Faz mais de 100 anos que Hermann Emil Fischer (1852-1919), químico alemão Prêmio Nobel de Química em 1902, usou o modelo da chave e fechadura para compreender a ação de uma enzima, analogia que posteriormente foi estendida para a ação de um fármaco (King, 1994), e a qual, acredita-se ser a base para o entendimento da ação das chalconas. As chalconas são estruturas simples, pequenas e de fácil obtenção, o que as torna atrativas para a indústria farmacêutica, que busca moléculas com estas características para a produção de novos fármacos; além disso, o esqueleto C6-C3-C6, presente nas chalconas, é reconhecido como uma estrutura privilegiada no planejamento e desenho de medicamentos (Polinsky, 2008). Embora centenário, o modelo de Fischer é utilizado até hoje, e antecipa o conceito de complementaridade molecular que existe entre um fármaco e seu receptor ou enzima alvo (Barreiro e Fraga, 2008).

Os estilbenóides naturais apresentam o esqueleto C6-C2-C6 e têm seu núcleo fundamental estruturalmente relacionado com o núcleo fundamental das chalconas, uma vez que o estilbeno é um precursor das chalconas naturais (Carvalho et al., 2001); particularmente as ftalidas podem ser utilizadas como intermediários de síntese para a obtenção de novas moléculas ativas.

A grande maioria dos compostos ativos deve seus efeitos à sua ligação específica a uma biomacromolécula ou alvo molecular (Yunes e Cechinel-Filho, 2001). O reconhecimento do receptor pelo fármaco, o planejamento racional deste e o estudo do mecanismo pelo qual tem sua ação, são importantes aspectos que formam as bases da Química Medicinal.
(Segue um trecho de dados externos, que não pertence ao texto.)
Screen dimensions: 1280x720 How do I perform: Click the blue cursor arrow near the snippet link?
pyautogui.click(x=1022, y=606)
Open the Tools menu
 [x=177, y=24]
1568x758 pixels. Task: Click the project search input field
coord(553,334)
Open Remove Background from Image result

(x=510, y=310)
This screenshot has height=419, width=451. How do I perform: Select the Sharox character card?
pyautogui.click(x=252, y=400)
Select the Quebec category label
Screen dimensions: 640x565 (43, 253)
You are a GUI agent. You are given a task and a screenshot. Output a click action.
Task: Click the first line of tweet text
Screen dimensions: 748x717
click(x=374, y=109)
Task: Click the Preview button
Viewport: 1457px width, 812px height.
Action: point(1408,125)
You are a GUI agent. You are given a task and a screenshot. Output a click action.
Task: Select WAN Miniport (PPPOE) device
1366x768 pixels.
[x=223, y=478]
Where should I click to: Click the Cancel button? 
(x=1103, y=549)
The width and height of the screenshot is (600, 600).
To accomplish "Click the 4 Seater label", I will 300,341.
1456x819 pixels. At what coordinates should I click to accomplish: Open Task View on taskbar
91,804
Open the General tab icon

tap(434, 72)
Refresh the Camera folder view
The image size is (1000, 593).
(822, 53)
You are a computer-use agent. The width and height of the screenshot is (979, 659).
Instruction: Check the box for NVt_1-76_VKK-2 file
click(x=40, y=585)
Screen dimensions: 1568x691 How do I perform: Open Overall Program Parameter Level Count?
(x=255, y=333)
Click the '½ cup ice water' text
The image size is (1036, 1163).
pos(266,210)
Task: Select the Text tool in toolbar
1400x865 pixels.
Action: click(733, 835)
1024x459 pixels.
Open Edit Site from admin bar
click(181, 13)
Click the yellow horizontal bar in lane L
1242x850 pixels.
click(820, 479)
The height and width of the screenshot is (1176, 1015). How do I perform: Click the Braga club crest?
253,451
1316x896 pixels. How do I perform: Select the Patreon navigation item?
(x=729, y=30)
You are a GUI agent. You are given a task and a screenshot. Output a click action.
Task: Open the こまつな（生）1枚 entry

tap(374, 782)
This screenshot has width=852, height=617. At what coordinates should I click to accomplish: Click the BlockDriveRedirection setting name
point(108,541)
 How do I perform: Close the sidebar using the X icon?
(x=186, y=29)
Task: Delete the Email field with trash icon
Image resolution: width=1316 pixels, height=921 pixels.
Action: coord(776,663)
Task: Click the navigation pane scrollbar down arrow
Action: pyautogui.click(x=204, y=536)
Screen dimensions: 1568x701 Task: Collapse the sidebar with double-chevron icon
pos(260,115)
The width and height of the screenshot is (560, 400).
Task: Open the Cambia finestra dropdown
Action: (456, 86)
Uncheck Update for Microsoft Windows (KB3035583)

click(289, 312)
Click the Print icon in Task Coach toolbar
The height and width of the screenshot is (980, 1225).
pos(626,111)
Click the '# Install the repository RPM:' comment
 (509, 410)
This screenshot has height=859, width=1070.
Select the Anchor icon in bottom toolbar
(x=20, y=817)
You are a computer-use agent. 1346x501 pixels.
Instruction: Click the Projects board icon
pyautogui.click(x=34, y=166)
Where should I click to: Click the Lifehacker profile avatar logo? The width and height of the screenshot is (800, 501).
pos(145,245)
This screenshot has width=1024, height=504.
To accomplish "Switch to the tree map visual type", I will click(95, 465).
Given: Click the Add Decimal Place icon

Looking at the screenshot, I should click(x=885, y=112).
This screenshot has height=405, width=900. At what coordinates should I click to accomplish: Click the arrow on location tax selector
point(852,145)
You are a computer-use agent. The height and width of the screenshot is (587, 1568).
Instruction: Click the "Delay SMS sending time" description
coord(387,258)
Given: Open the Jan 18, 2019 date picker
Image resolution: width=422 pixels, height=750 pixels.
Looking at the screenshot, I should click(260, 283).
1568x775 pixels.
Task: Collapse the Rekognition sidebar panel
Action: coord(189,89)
Assim, buscando fundamentalmente moléculas com potencial terapêutico, e utilizando os princípios da Química Medicinal, os estudos envolvendo a síntese, identificação e caracterização de derivados heterocíclicos de estilbenóides (especialmente benzalftalidas e imidazo-isoindóis) e de chalconas, com posterior estabelecimento das relações entre estrutura química e atividade biológica dos compostos, podem possibilitar a obtenção de novos protótipos de fármacos para o tratamento de DNs, diabetes e leucemia, os quais podem contribuir com a redução dos índices de morbidade e mortalidade mundiais destas patologias.